164 Hours to Change my Heart
For 15 years at Christ the King church in Queenswood, Pretoria, someone has been on the bench in front of the Blessed Sacrament, every hour, every day.
Someone bringing their own life before the Lord, bringing their own joys and tears before the Mercy Seat of God. Someone ensuring our church, in a Perpetual Adoration parish, is accessible not only to themselves, but to the many others who need a place of quiet refuge, a Holy of Holies in an unholy world.
I’m often staggered at the effect this has. I can’t quantify it. It’s not a religious community carrying a burden—it’s just a community response to a need to be open to the Lord. And that makes us all the more religious.
Our open church attracts all sorts. We are visited by over 120 people a day. People who pop in to light a candle, say a prayer, spend the night. We are able to create a space where the seeker can find a pilgrim’s house, even if it is just for a moment.
This openness hasn’t made us saints. It doesn’t fill God’s house with the Odour of Sanctity. In fact, some of our visitors have been prompted to quietly leave a can of deodorant around.
It doesn’t make us all charitable and all loving. But it does allow 164 people to take in the role of guardians of a sacred space, almost like the Levitical priesthood of the Old Testament. It allows 164 people to take their lot, like the priest Zachariah, in the Sanctuary of the Lord, so that many others can find the space for sanctuary.
I am responsible as guardian of an hour on Monday morning—a horrific time for someone who doesn’t function well before coffee o’clock—and then a precious holy hour from midnight to 1am on Wednesday.
Getting to this time is a struggle. Tuesdays are very long days. I can’t sleep before the hour and sometimes I also can’t sleep after the hour.
Sometimes I just sit here, like a bored security guard. At those times I can’t wait for the hour to be done. Sometimes I fall asleep, like Joshua in the Tent of Meeting. Sometimes I afflict my snoring on Our Lord. Sometimes the hour has hardly begun and it’s over.
Can I say I prayed well? Most of the time, probably not. I do sometimes just waste time before the Lord. I light a candle for family and friends. Think about the parish; the joys and the hardships. Pray for the many needs written in our prayer whiteboard. Marvel.
I don’t think that being an Adoration church makes the parish any easier to manage. In fact, because of the great spiritual good done by an open church and a pilgrim group of guardians, the parish often feels under attack.
I’m not one to see the dark forces arrayed behind every bush, but I do know and acknowledge that the dark and destructive often feel like they are assaulting this place of light, like the siege on a medieval castle keep.

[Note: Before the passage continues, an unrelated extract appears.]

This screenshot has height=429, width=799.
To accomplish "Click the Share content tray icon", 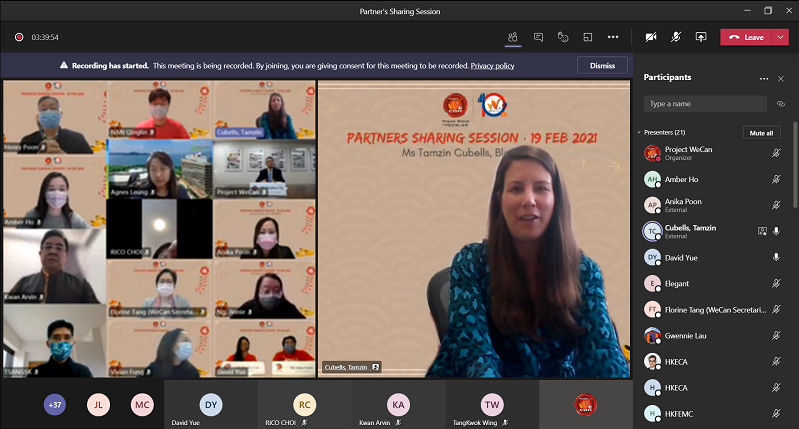I will click(701, 37).
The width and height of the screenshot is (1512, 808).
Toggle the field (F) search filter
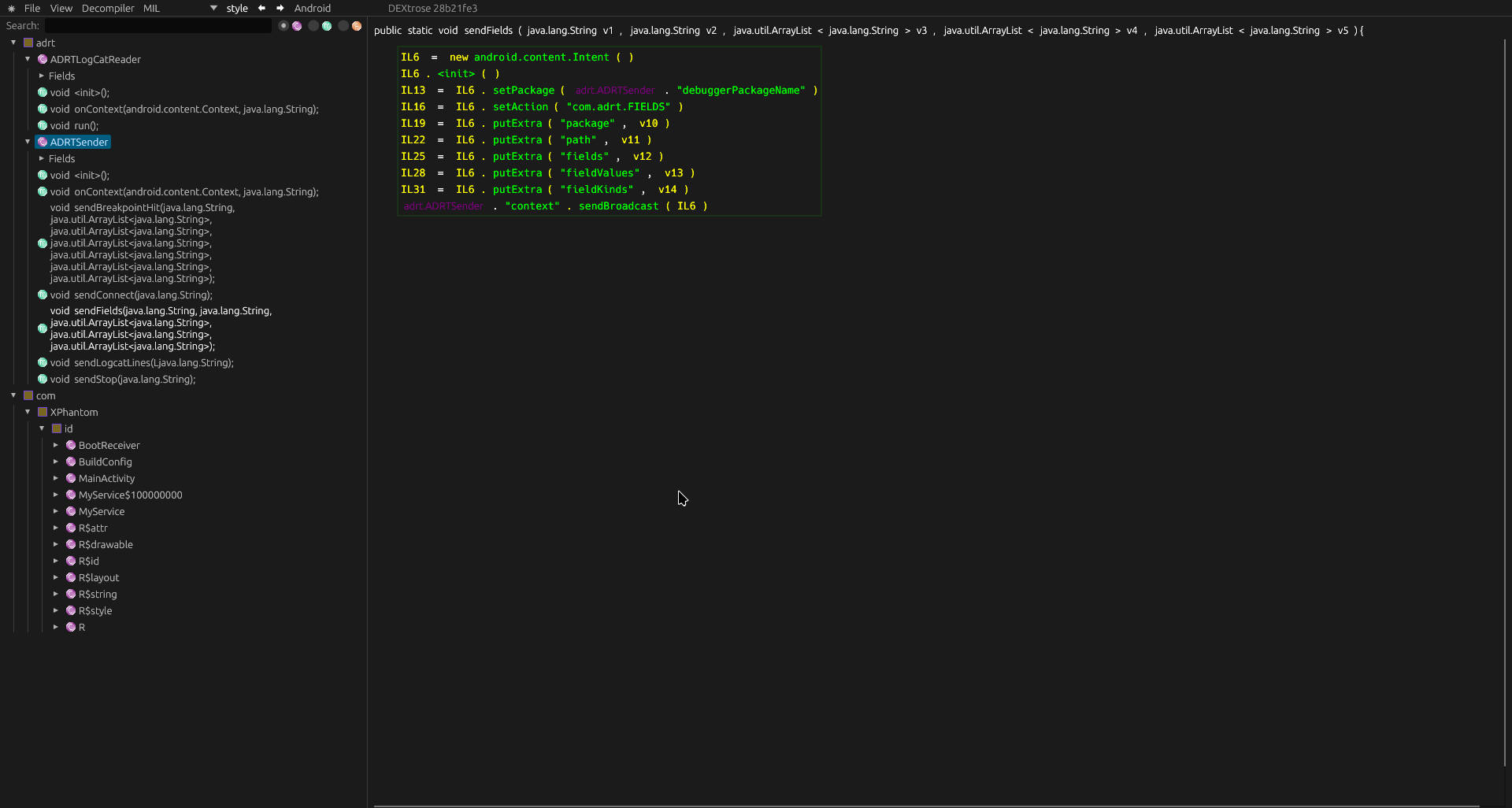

We have the prayer to St Michael here just for that purpose, because I, like many others, have to constantly battle under grace to let my light shine, rather than to be overwhelmed.
People fight. Get angry. Have spiritual crises. Toss their guardianship in a huff. Complain about the person before or after them. Sometimes we’re the least charitable. Sometimes we need to move off for a while.
It’s all part of the duty to serve and serve up an open, safe space.
Perpetual Adoration isn’t for every parish, or for every person. It takes an enormous amount of dedicated patience for our incredible coordinator. People get sick, oversleep, forget, go on holiday. But somehow, we make about 160 of our 164 hours.
Sometimes I panic that there are too many gaps, that we might be forced to close down part of this time of grace. Then I’m reminded, by the fell swoop of the Holy Spirit, that this is not my programme, not my problem. It’s God’s. And God takes care of this space.
I am also acutely aware that running an Adoration parish is simpler in an urban or suburban parish, because people need to be nearby.
Then I’m reminded that so many people don’t grudge their hour. They come and spend many. Last year, Mrs Chetty died. She regularly would come in and just quietly sit in the chapel right through the night. When she finally went home, I’m sure she was welcomed to an overwhelming familiarity. She’d been home so often.
I would love to see this blessing in every parish, but it will never be so. I would love to see an Adoration church like the Stational churches we had for the 2000 Jubilee year — one in every deanery.
But mostly, I wish I could put into words what a blessing this space is, and how humbled I am to be a guardian of the space with 162 others.
Anyone doing the maths after the last sentence is reminded that we don’t have a guardian designated during our Sunday Masses.